# Aim of the exercise
Please print each record exactly, omitting none of them.
═════ Source data
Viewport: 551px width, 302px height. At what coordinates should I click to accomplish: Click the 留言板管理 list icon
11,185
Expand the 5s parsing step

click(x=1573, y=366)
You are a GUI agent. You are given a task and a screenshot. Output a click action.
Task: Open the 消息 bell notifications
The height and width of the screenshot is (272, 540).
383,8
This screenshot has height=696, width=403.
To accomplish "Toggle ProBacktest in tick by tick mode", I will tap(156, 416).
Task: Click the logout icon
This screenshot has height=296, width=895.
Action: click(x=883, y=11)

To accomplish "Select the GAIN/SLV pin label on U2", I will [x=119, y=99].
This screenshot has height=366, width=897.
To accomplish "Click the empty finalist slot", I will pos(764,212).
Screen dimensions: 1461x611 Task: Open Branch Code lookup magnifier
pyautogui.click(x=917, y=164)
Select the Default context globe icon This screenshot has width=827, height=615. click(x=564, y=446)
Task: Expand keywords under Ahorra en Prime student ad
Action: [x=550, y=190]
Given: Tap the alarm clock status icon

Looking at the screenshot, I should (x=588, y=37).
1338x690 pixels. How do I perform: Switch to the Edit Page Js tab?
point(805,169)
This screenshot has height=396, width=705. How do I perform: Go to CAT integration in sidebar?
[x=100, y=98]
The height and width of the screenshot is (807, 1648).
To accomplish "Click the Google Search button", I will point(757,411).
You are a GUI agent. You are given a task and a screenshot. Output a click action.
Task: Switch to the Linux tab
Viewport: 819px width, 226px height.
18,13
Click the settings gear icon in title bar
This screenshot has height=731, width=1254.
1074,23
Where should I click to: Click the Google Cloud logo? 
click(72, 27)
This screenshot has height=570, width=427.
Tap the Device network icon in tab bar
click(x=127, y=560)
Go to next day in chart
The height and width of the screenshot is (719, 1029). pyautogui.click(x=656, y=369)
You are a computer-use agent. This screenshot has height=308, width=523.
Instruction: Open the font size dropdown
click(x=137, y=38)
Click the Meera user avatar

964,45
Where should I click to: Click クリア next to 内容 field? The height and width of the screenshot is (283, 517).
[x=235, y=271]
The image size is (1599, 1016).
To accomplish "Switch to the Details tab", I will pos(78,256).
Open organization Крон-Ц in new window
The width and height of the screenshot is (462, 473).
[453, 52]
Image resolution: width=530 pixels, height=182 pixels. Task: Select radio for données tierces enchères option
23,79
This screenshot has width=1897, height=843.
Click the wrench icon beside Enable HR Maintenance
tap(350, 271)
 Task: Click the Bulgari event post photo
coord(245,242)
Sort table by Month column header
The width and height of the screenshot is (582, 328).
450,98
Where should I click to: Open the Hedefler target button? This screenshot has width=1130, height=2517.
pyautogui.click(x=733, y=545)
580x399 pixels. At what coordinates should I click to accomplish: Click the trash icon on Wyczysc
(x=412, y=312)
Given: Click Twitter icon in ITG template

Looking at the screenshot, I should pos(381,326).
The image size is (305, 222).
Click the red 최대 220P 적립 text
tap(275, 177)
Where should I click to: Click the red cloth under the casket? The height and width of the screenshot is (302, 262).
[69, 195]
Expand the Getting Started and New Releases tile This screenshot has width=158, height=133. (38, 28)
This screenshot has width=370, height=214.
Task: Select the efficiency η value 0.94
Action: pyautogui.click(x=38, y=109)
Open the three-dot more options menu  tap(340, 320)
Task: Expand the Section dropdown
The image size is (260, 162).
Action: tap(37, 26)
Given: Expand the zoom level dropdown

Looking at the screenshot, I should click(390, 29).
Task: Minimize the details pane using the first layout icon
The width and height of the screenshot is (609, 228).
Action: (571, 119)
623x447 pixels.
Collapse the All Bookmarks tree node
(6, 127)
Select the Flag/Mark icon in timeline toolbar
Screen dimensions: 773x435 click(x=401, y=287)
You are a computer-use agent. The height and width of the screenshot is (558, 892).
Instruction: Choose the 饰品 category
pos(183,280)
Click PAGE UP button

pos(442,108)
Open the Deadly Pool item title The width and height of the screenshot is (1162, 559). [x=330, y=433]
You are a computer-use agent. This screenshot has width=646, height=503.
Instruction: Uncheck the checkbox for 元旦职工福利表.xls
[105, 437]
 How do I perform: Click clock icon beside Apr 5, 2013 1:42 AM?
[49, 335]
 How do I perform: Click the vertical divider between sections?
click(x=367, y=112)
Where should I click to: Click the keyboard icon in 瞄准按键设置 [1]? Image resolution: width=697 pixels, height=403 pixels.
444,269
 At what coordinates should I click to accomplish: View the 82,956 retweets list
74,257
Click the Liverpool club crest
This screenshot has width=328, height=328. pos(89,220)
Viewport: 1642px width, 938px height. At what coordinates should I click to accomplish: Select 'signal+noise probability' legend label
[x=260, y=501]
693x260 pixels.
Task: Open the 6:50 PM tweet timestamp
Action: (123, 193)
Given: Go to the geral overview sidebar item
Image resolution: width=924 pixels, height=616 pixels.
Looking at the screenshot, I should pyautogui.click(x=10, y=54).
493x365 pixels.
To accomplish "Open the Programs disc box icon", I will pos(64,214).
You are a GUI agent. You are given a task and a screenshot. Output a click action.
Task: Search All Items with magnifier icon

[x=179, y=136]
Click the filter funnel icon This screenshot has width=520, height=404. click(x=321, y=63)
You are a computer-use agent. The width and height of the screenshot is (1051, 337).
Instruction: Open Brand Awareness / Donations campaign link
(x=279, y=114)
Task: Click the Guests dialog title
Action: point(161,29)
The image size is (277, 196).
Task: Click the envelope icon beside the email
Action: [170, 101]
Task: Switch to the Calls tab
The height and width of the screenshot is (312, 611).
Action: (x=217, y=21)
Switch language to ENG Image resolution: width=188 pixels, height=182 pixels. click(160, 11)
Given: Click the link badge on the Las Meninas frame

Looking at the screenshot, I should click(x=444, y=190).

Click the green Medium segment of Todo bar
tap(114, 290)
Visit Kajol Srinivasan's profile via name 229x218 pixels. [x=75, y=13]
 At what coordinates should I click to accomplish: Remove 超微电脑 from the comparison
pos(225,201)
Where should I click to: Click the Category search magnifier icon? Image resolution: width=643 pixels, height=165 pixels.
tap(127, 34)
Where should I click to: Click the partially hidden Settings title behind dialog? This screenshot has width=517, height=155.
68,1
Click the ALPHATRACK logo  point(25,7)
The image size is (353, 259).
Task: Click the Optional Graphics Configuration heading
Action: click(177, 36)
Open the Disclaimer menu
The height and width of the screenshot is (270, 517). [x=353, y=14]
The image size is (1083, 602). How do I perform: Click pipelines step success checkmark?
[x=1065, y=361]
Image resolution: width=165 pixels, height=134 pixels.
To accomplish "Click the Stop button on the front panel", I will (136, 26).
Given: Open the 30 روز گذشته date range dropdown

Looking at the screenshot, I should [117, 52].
══════════
# Exercise result
Viewport: 551px width, 302px height. At what coordinates should I click to accomplish: Click the 留言板管理 list icon
11,185
Expand the 5s parsing step

click(x=1573, y=366)
You are a GUI agent. You are given a task and a screenshot. Output a click action.
Task: Open the 消息 bell notifications
The height and width of the screenshot is (272, 540).
383,8
This screenshot has height=696, width=403.
To accomplish "Toggle ProBacktest in tick by tick mode", I will tap(156, 416).
Task: Click the logout icon
This screenshot has height=296, width=895.
Action: click(x=883, y=11)

To accomplish "Select the GAIN/SLV pin label on U2", I will [x=119, y=99].
This screenshot has height=366, width=897.
To accomplish "Click the empty finalist slot", I will pos(764,212).
Screen dimensions: 1461x611 Task: Open Branch Code lookup magnifier
pyautogui.click(x=917, y=164)
Select the Default context globe icon This screenshot has width=827, height=615. click(x=564, y=446)
Task: Expand keywords under Ahorra en Prime student ad
Action: [x=550, y=190]
Given: Tap the alarm clock status icon

Looking at the screenshot, I should (x=588, y=37).
1338x690 pixels. How do I perform: Switch to the Edit Page Js tab?
point(805,169)
This screenshot has height=396, width=705. How do I perform: Go to CAT integration in sidebar?
[x=100, y=98]
The height and width of the screenshot is (807, 1648).
To accomplish "Click the Google Search button", I will point(757,411).
You are a GUI agent. You are given a task and a screenshot. Output a click action.
Task: Switch to the Linux tab
Viewport: 819px width, 226px height.
18,13
Click the settings gear icon in title bar
This screenshot has height=731, width=1254.
1074,23
Where should I click to: Click the Google Cloud logo? 
click(72, 27)
This screenshot has height=570, width=427.
Tap the Device network icon in tab bar
click(x=127, y=560)
Go to next day in chart
The height and width of the screenshot is (719, 1029). pyautogui.click(x=656, y=369)
You are a computer-use agent. This screenshot has height=308, width=523.
Instruction: Open the font size dropdown
click(x=137, y=38)
Click the Meera user avatar

964,45
Where should I click to: Click クリア next to 内容 field? The height and width of the screenshot is (283, 517).
[x=235, y=271]
The image size is (1599, 1016).
To accomplish "Switch to the Details tab", I will pos(78,256).
Open organization Крон-Ц in new window
The width and height of the screenshot is (462, 473).
[453, 52]
Image resolution: width=530 pixels, height=182 pixels. Task: Select radio for données tierces enchères option
23,79
This screenshot has width=1897, height=843.
Click the wrench icon beside Enable HR Maintenance
tap(350, 271)
 Task: Click the Bulgari event post photo
coord(245,242)
Sort table by Month column header
The width and height of the screenshot is (582, 328).
450,98
Where should I click to: Open the Hedefler target button? This screenshot has width=1130, height=2517.
pyautogui.click(x=733, y=545)
580x399 pixels. At what coordinates should I click to accomplish: Click the trash icon on Wyczysc
(x=412, y=312)
Given: Click Twitter icon in ITG template

Looking at the screenshot, I should pos(381,326).
The image size is (305, 222).
Click the red 최대 220P 적립 text
tap(275, 177)
Where should I click to: Click the red cloth under the casket? The height and width of the screenshot is (302, 262).
[69, 195]
Expand the Getting Started and New Releases tile This screenshot has width=158, height=133. (38, 28)
This screenshot has width=370, height=214.
Task: Select the efficiency η value 0.94
Action: pyautogui.click(x=38, y=109)
Open the three-dot more options menu  tap(340, 320)
Task: Expand the Section dropdown
The image size is (260, 162).
Action: tap(37, 26)
Given: Expand the zoom level dropdown

Looking at the screenshot, I should click(390, 29).
Task: Minimize the details pane using the first layout icon
The width and height of the screenshot is (609, 228).
Action: (571, 119)
623x447 pixels.
Collapse the All Bookmarks tree node
(6, 127)
Select the Flag/Mark icon in timeline toolbar
Screen dimensions: 773x435 click(x=401, y=287)
You are a computer-use agent. The height and width of the screenshot is (558, 892).
Instruction: Choose the 饰品 category
pos(183,280)
Click PAGE UP button

pos(442,108)
Open the Deadly Pool item title The width and height of the screenshot is (1162, 559). [x=330, y=433]
You are a computer-use agent. This screenshot has width=646, height=503.
Instruction: Uncheck the checkbox for 元旦职工福利表.xls
[105, 437]
 How do I perform: Click clock icon beside Apr 5, 2013 1:42 AM?
[49, 335]
 How do I perform: Click the vertical divider between sections?
click(x=367, y=112)
Where should I click to: Click the keyboard icon in 瞄准按键设置 [1]? Image resolution: width=697 pixels, height=403 pixels.
444,269
 At what coordinates should I click to accomplish: View the 82,956 retweets list
74,257
Click the Liverpool club crest
This screenshot has width=328, height=328. pos(89,220)
Viewport: 1642px width, 938px height. At what coordinates should I click to accomplish: Select 'signal+noise probability' legend label
[x=260, y=501]
693x260 pixels.
Task: Open the 6:50 PM tweet timestamp
Action: (123, 193)
Given: Go to the geral overview sidebar item
Image resolution: width=924 pixels, height=616 pixels.
Looking at the screenshot, I should pyautogui.click(x=10, y=54).
493x365 pixels.
To accomplish "Open the Programs disc box icon", I will pos(64,214).
You are a GUI agent. You are given a task and a screenshot. Output a click action.
Task: Search All Items with magnifier icon

[x=179, y=136]
Click the filter funnel icon This screenshot has width=520, height=404. click(x=321, y=63)
You are a computer-use agent. The width and height of the screenshot is (1051, 337).
Instruction: Open Brand Awareness / Donations campaign link
(x=279, y=114)
Task: Click the Guests dialog title
Action: point(161,29)
The image size is (277, 196).
Task: Click the envelope icon beside the email
Action: [170, 101]
Task: Switch to the Calls tab
The height and width of the screenshot is (312, 611).
Action: (x=217, y=21)
Switch language to ENG Image resolution: width=188 pixels, height=182 pixels. click(160, 11)
Given: Click the link badge on the Las Meninas frame

Looking at the screenshot, I should click(x=444, y=190).

Click the green Medium segment of Todo bar
tap(114, 290)
Visit Kajol Srinivasan's profile via name 229x218 pixels. [x=75, y=13]
 At what coordinates should I click to accomplish: Remove 超微电脑 from the comparison
pos(225,201)
Where should I click to: Click the Category search magnifier icon? Image resolution: width=643 pixels, height=165 pixels.
tap(127, 34)
Where should I click to: Click the partially hidden Settings title behind dialog? This screenshot has width=517, height=155.
68,1
Click the ALPHATRACK logo  point(25,7)
The image size is (353, 259).
Task: Click the Optional Graphics Configuration heading
Action: click(177, 36)
Open the Disclaimer menu
The height and width of the screenshot is (270, 517). [x=353, y=14]
The image size is (1083, 602). How do I perform: Click pipelines step success checkmark?
[x=1065, y=361]
Image resolution: width=165 pixels, height=134 pixels.
To accomplish "Click the Stop button on the front panel", I will (136, 26).
Given: Open the 30 روز گذشته date range dropdown

Looking at the screenshot, I should [117, 52].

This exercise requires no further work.